DEVE KUŞLARI HAKLI; GÖZDEN IRAK OLAN GÖNÜLDEN YOK OLUR 

Ersoy Arslan

DEVE KUŞLARI HAKLI; 

GÖZDEN IRAK OLAN GÖNÜLDEN YOK OLUR 

Odanın bir köşesinde ne zamandır dikkatimi çeken toz-tüy karışımı bir öbek vardı. Ha bugün ha yarın temizlerim derken günlerce bakışıp durduk onunla. Ben üşendikçe tüysü yumurcak da büyümeye devam etti, neredeyse dört santime kadar ulaşmıştı çapı. Ve bir gün balkon kapısından esen hayırsever bir rüzgar onu alıp kanepenin altına sürükledi. Ve işte artık yoktu. Sorun kalmamıştı.

Deve kuşu gibi başını kuma gömmek, diye bir söz var. Gerçekte korktuklarında başlarını kuma falan gömmüyorlarmış, ama bence ne kadar doğru, ne kadar haklı bir hareket biçimi… Seni rahatsız eden şeyden uzaklaşırsan, onu görmezsen, onu duymazsan o rahatsızlık kendiliğinden yok olur. 

Psikologlara göre sorunlarımızın üzerine gitmeliymişiz. Bizi üzen, bize kötülüğü dokunan kişileri kendi içimizde affetmeli, onlarla barışmalıymışız. Yok ya! Benden özür mü dilendi, ayaklarıma mı kapanıldı, durduk yere niye affediyorum abi? Öyle yapacağıma, o kişiyi komple silerim, unuturum, adeta içimde yok ederim. Gözden ırak bir noktaya itersem o da yok olur gider zaten zamanla...

Geçenlerde fazla kullanmadığım bir odanın ücra bir köşesinde sağa sola amaçsızca yürüyen birkaç karınca gördüm. Hemen kafamı çevirdim, görmezden geldim. Ne yapsaydım yani, gidip karınca yemi alıp oraya buraya yerleştirerek durduk yere ölmelerine mi sebep olsaydım? Bakışlarımı onlardan uzaklaştırmayı tercih ettim işte, bana ne zararları var ki, evin mutfaktan fersah fersah uzaktaki bir köşesini tercih ettiklerinden ötürü zaten yiyecek bir şey bulamayıp kısa zaman içinde kendi kendine ölüp gidecek zavallılar, niye katilleri ben olayım?

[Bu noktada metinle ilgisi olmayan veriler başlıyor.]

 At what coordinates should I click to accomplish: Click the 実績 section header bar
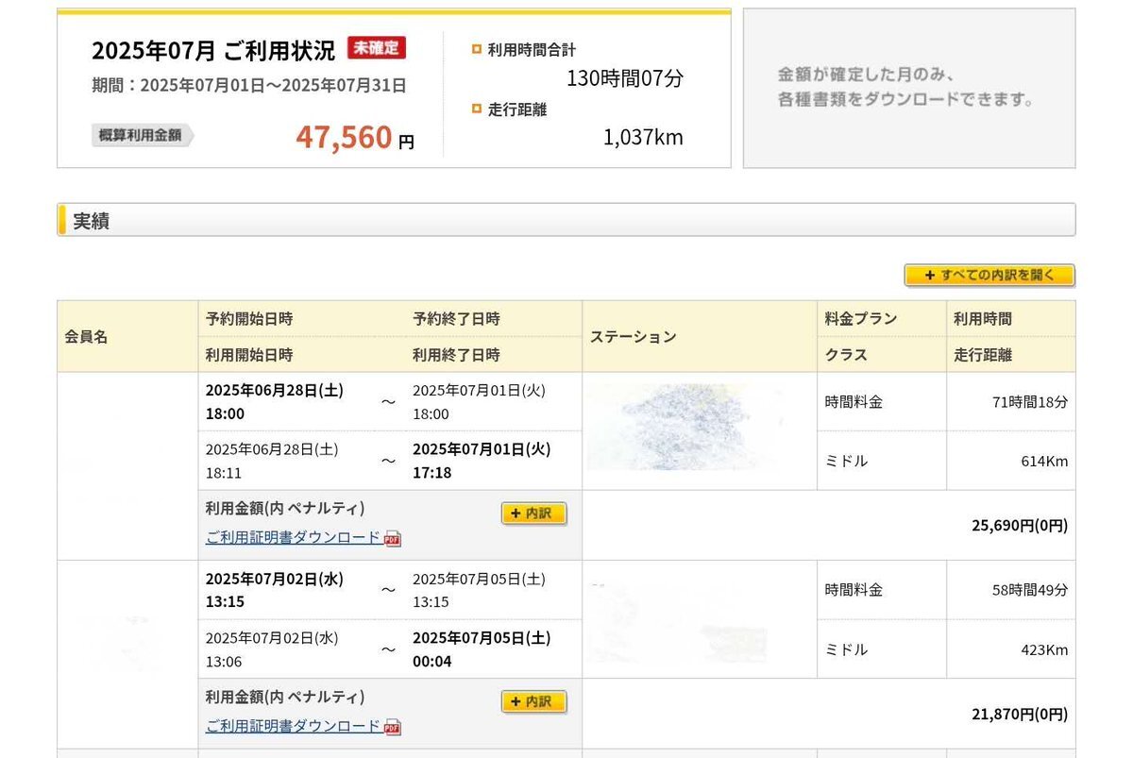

Vay efendim neymiş, tozu halının altına süpürmek doğru bir şey değilmiş. Niye ki? Pratik bir çözüm olması açısından halının altı makul bir seçenek, ortada durdukça, onu gördükçe rahatsız olacaksın, süpür halının altına görmezsin, bir süre sonra o tozun varlığını nerede olduğunu tamamen unutursun zaten.

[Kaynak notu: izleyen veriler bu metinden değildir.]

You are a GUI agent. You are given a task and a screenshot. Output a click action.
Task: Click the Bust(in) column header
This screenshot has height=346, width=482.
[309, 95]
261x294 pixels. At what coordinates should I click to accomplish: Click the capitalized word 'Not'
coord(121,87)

Bütün bu söylediklerimden benim ne kadar pasaklı olduğum gibi bir sonuca ulaşabilirsiniz. Bu belki sizce doğru, fakat evrensel realite çerçevesinden bakıldığında ise son derece yanıltıcı, önyargılı bir düşünce tarzı olur. Ben meseleye bilimsel kaideler ışığında, mühendisçe yaklaşıyorum sadece, en az çabayla maksimum faydaya ulaşma gayreti benimki. Siz hiç  Albert Einstein’ın çalışma masasını görmediniz herhalde? Her dahi biraz pasaklı, biraz dağınık, biraz üşengeçtir. 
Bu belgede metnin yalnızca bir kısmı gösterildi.